There are also time exclusions for long-term disability insurance. Typically, coverage won’t kick in until you’ve been out of work for six months. Benefits may expire after 24 months, but some policies have coverage terms of up to 10 years. 

What Are the Typical Costs of Long-Term Disability Insurance?

Long-term disability insurance costs vary based on the salary you’re looking to replace if you get injured or become ill. Other factors, including your age, gender, and occupation, also affect your rate.
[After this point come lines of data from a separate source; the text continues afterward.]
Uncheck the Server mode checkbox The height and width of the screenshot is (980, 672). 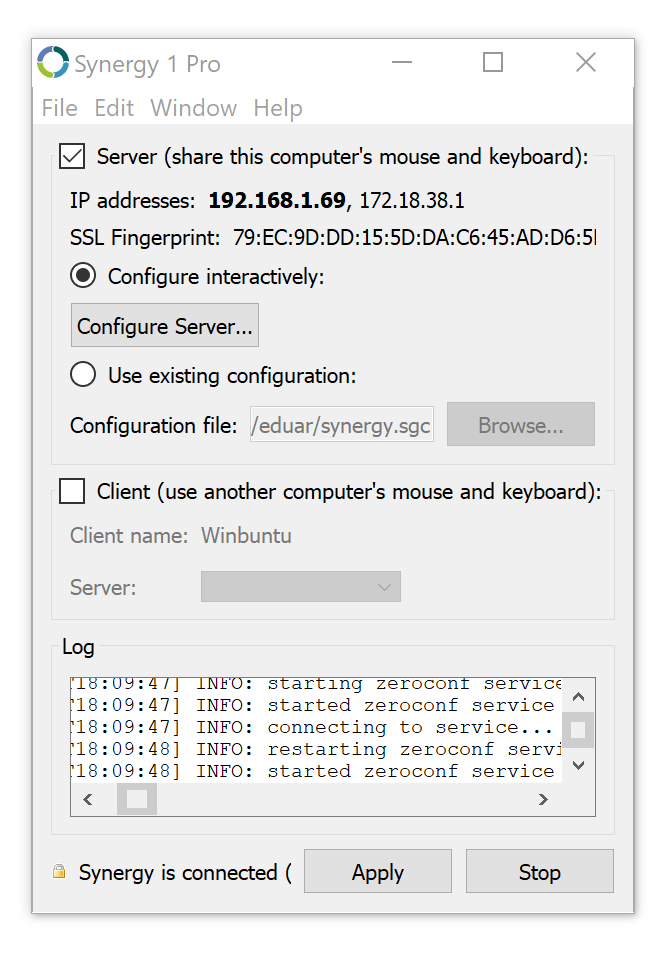pyautogui.click(x=72, y=156)
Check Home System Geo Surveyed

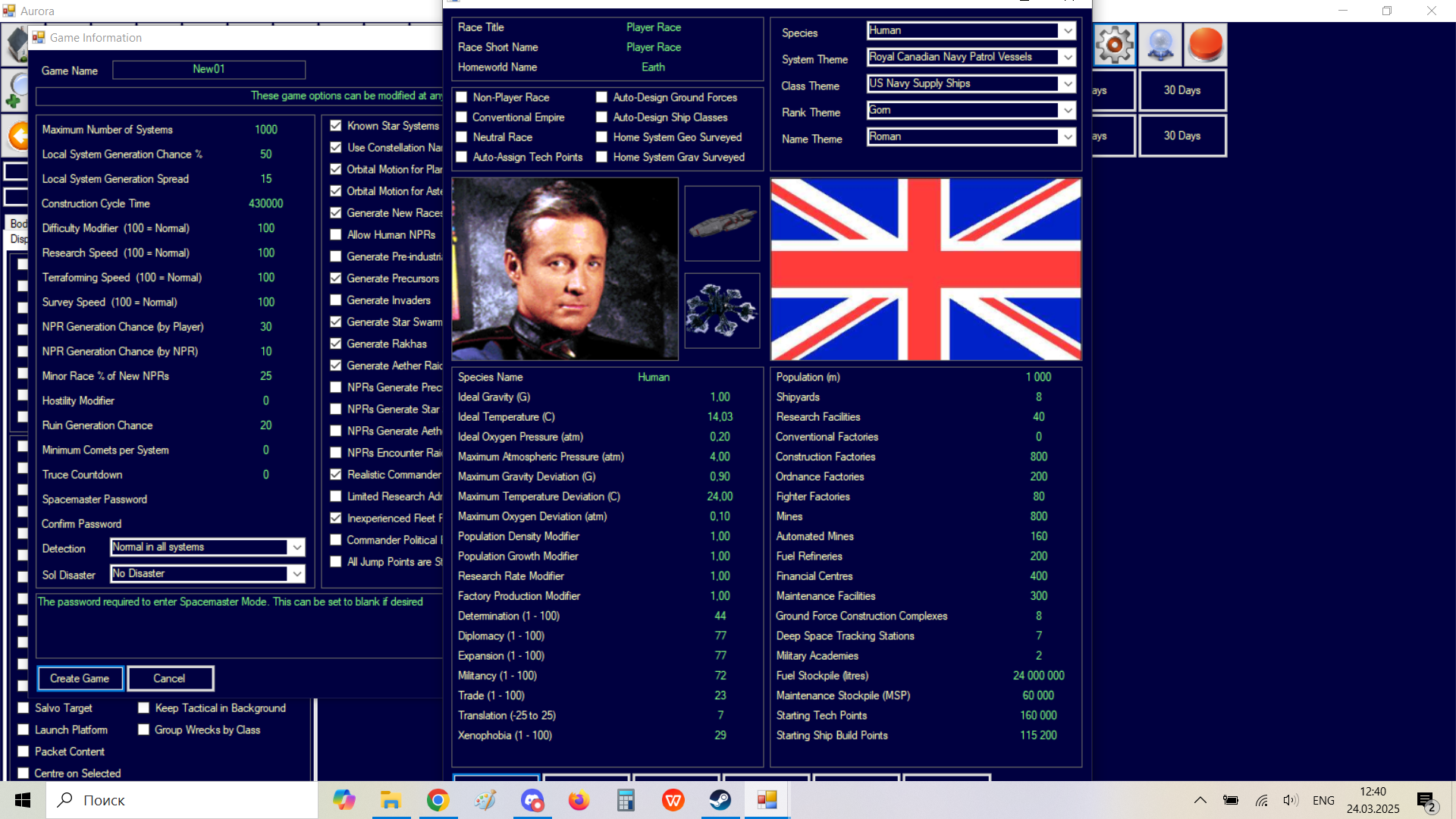tap(601, 137)
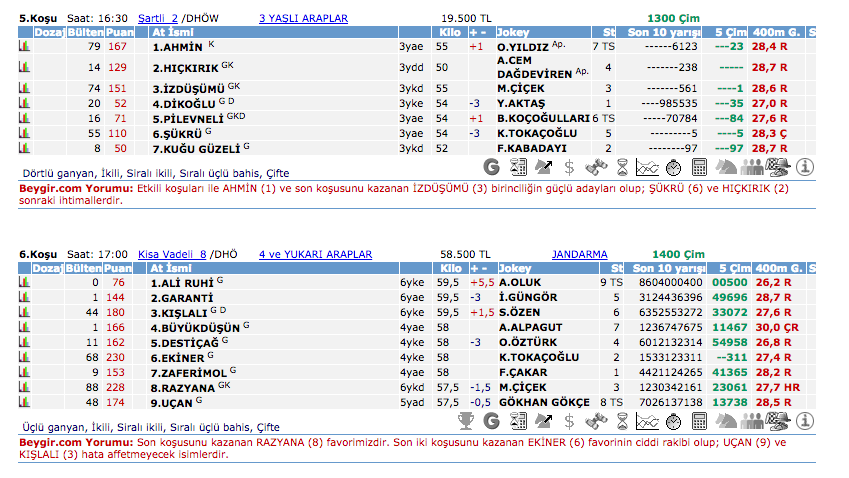Click the checkered flag horse icon in race 6
The image size is (849, 478).
pos(778,418)
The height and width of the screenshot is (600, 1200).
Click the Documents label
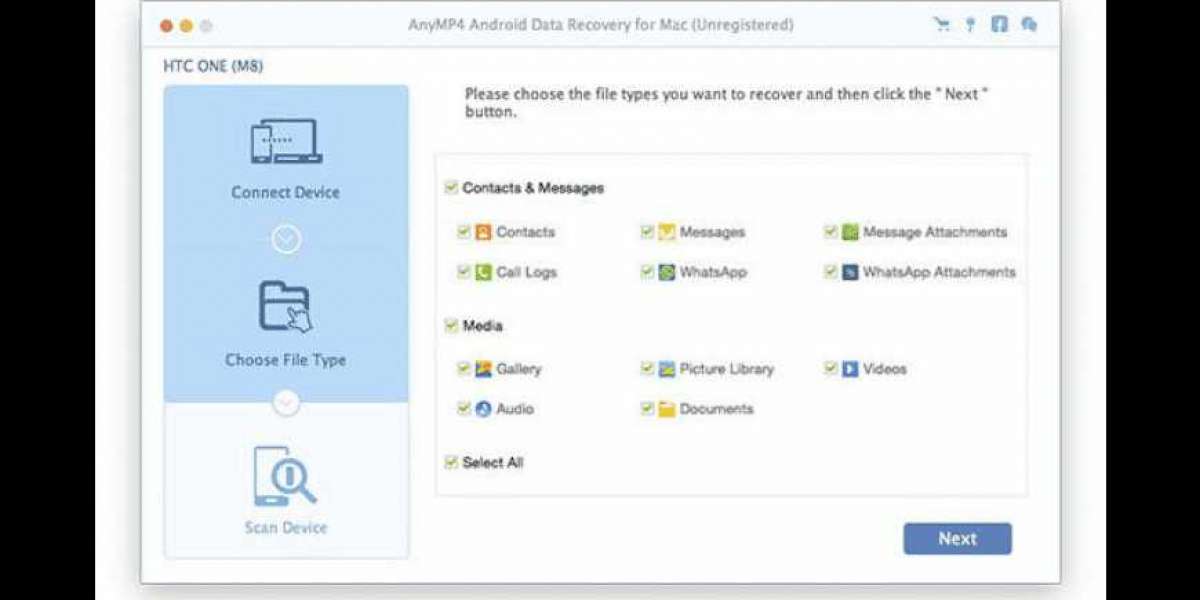click(x=716, y=409)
If you want to replace your full income, you can expect to pay between 1% and 4% of your annual income. If you make $50,000 a year, you may be able to get a policy for as little as $500 per year, or $41 a month, which is less than $2 a day. 

Is Long-Term Disability Insurance Worth It?

Along with life insurance, long-term disability insurance may offer the best value you can find in an insurance policy. Look for a policy that offers “own occupation” coverage, which means that you can file a claim if you can’t work in your chosen field, even if you’d be capable of doing other forms of work. Filing for long-term disability is often a better option than dipping into your emergency funds or retirement savings. The money you receive from LTD is a tax-free benefit (unless you’re paying premiums through your employer with pre-tax dollars). In other words, you do not have to pay taxes on your DI benefits checks.

Do I Need Disability Insurance If My Employer Provides Workers’ Comp?

Worker's compensation is a state-mandated, employer-funded benefit required for most employers in all states (except for Texas), but it does not replace long-term disability coverage. Workers' compensation only covers work-related injuries or illnesses, which occur at the workplace.

LTD, on the other hand, can cover injuries or illnesses that occur outside of work. Unless the injury clearly happened at work, it can be easier to use your LTD benefits than trying to prove your workers’ comp case in court.

How We Chose the Best Long-Term Disability Insurance Companies

We reviewed about two dozen of the largest and most respected disability insurers plus a few newer insurance companies to find the best options for private, long-term disability coverage. We evaluated their financial strength, policy flexibility, and customer service, as well as pricing estimates, where available, to find the best options for your needs.